Some of our tribal ancestors lived in Southwest England and in Wales. We may speculate that they participated in building some of the ancient stone-ring structures found all over the British Isles and in other locations throughout Europe. Among the most famous of these are Stonehenge and Avebury in the Salisbury Plain of Southwest England.  Several waves of immigrants entered the British Isles by small boats from the continent.  The first Celts came from the continent around 400 B.C. Like many immigrants to the British Isles they landed in the Southeast and spread slowly over the land.  Our family's Celtic tribe in Pre-Roman Briton was that of the Silures in the area of today's Wales and Gloucestershire.
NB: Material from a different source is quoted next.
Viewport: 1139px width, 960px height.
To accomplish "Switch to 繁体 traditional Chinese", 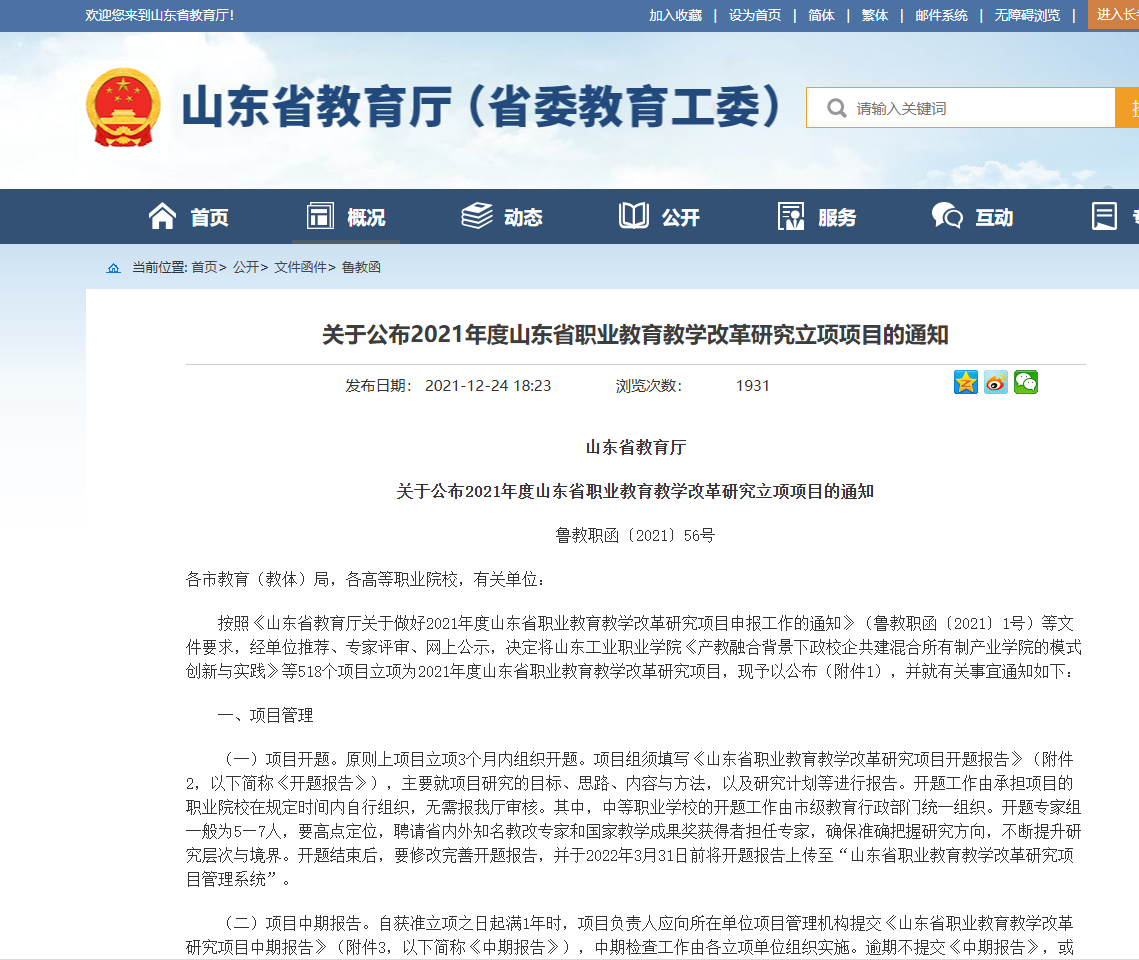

When the Romans invaded Briton in 43 A.D. led by the Emperor Claudius our Celtic ancestors in Wales and Southwest Briton resisted valiantly but were eventually conquered by the Roman General Agricola.  Our people learned to speak Latin, some lived first as Roman subjects, and later as Roman citizens.  Some could say as the Apostle Paul once said, "Civis Romanus Sum, I am a Roman Citizen." Some of the Silure Tribe served in the XX Legion known as Valeria Victrix and we can assume that our Roman military kinsman were used throughout the Mediterranean world to fight Rome's battles.  Our kinsmen may also have served in the forts along Hadrian's Wall which protected Roman Briton from our own wild Pictish and Scots relatives.

We believe that Christianity was brought to Briton as early as the first century A.D.  Roman soldiers and merchants became Christians in the East and traveled freely throughout the Empire.  Christianity was planted very early among the Celts of Briton and Wales.   Several Roman Villas in our Silure tribal region have yielded Christian artifacts which are now on display at the British Museum in London.

Roman rule ended in Briton in 410 A.D., and the country lay open to invasion by Angles, Saxons, Jutes, Frisians, and other Germanic tribes.  Briton underwent a period of tribal warfare and struggle against these new invaders.  In the years between 410 A.D. and about 900 A.D. foreigners and locals struggled to establish small kingdoms.  This is the time period which gave rise to the legend of King Arthur and his Knights of the Round Table.  Our ancestors took part in these struggles.

One of our direct ancestors in the line of Anna Emma Duncan was an Irish Christian missionary named Colum or Columcille (521-597).  He became the apostle of Caledonia (Scotland). Columcille was born in County Donegal in the far northwest corner of Ireland.  His father was a kinsman of princes then reigning in Ireland and western Scotland, his mother was also of royal blood.  Columcille founded Derry, now the city of Londonderry.

Setting out in 563 A.D., at the age of 42, and accompanied by 12 disciples, Columcille established a community on the island of Iona on the west coast of Scotland.  He then attempted to convert to Christianity the Pictish tribes that inhabited the area.  Columcille's missionary activities were highly successful. He and his disciples seem to have traveled the mainland of Scotland, the Hebrides, and the Orkneys for over 30 years.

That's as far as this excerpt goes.